Quelques points soulignent des intentions positives mais dont les détails ne sont pas connus.

  • Ainsi la situation des riverains des zones cultivées semble prise en compte par les ministres de l’Environnement et de la Santé, ce qui est en soi positif. Des évaluations des arrêtés préfectoraux actuels ainsi que de l’arrêté national du 4 mai 2017 seront réalisées et une disposition législative permettant de prendre des mesures de protection des riverains sera proposée. Le plan parle de zones non traitées avec des produits dangereux… sans que l’on sache toutefois quel sera le contour de cette catégorie.
  • De même, une mobilisation de la recherche sur les solutions alternatives en privilégiant les approches système est évoquée… mais là encore aucun détail sur l’ampleur de cette mobilisation n’est donné. De même, une volonté de réviser les mécanismes d’évaluation des pesticides est avancée, mais les détails manquent là également.

En revanche, de nombreux points sont très décevants.

  • Ainsi, sur le glyphosate, la seule réponse du plan est de demander une expertise collective à l’INSERM et d’élaborer un cahier des charges en vue d’une nouvelle étude expérimentale portée par l’ANSES dont les résultats viendront… en 2020 ! Ceci est tout bonnement inacceptable alors que le ministre de l’Agriculture s’est opposé en commission des affaires économiques à un amendement du rapporteur prévoyant l’arrêt du glyphosate avec des dérogations encadrées. Ici, rien !
  • De même sur les substances actives les plus préoccupantes mises en avant par le récent rapport de l’IGAS, CGEDD… : ne pas vouloir prolonger leurs autorisations est très insuffisant (il faudrait retirer en urgence les produits les contenant) et demander à l’ANSES de réaliser une revue scientifique à leur sujet inutile… car la dangerosité extrême de ces substances est déjà connue !

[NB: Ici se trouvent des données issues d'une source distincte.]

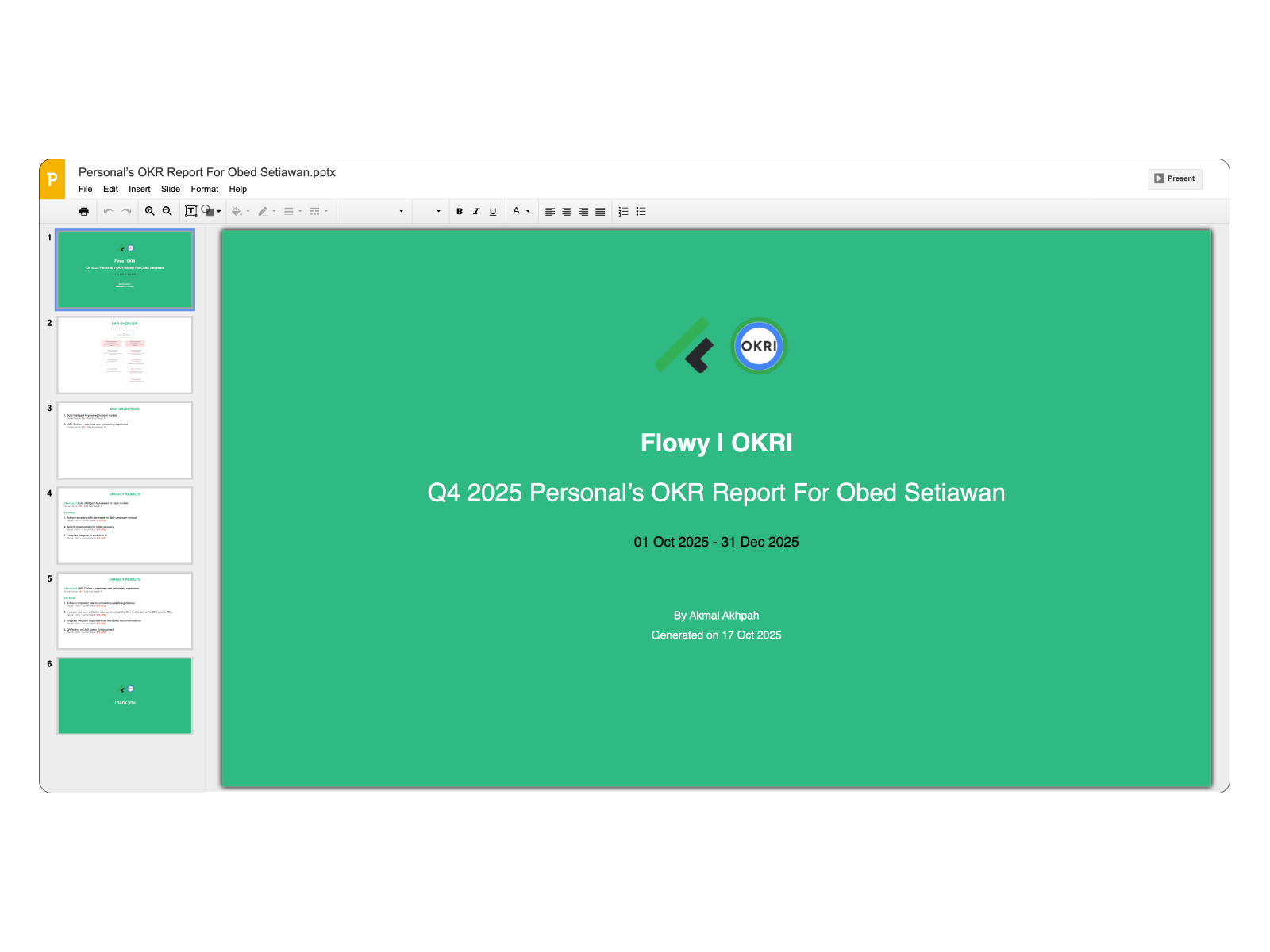Open the font size dropdown
Image resolution: width=1270 pixels, height=952 pixels.
coord(429,212)
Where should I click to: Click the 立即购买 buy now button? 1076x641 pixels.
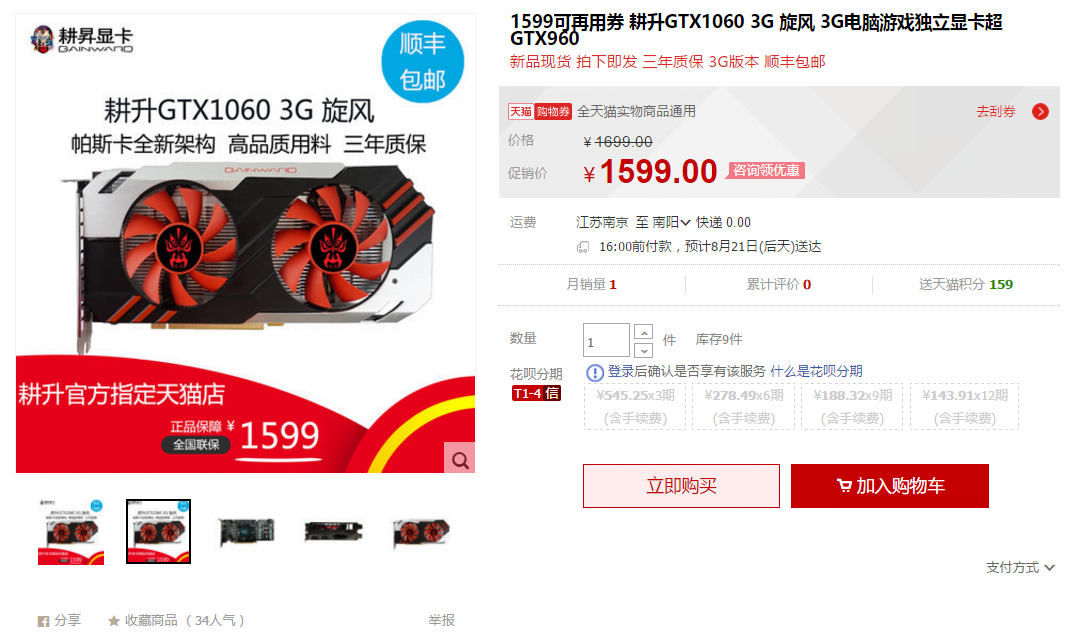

« Plus globalement l’impression générale est que, même si le plan contient des mesures allant, si elles se concrétisent, dans le bon sens, l’ensemble manque de souffle et de volonté politique. » déclare F Veillerette « On ne peut ainsi pas attendre que les filières précisent elles-mêmes leurs intentions d’action pour sortir réellement de la dépendance actuelle aux pesticides, puisque ce sont justement ces filières qui résistent au changement depuis 10 ans et portent la responsabilité de l’échec du plan Ecophyto. Générations Futures attend au contraire du gouvernement qu’il fixe des objectifs par filière et par région afin de fixer le cap, comme c’est son rôle. » conclut-il

Nous produirons une analyse critique détaillée de ce plan dans les prochaines heures.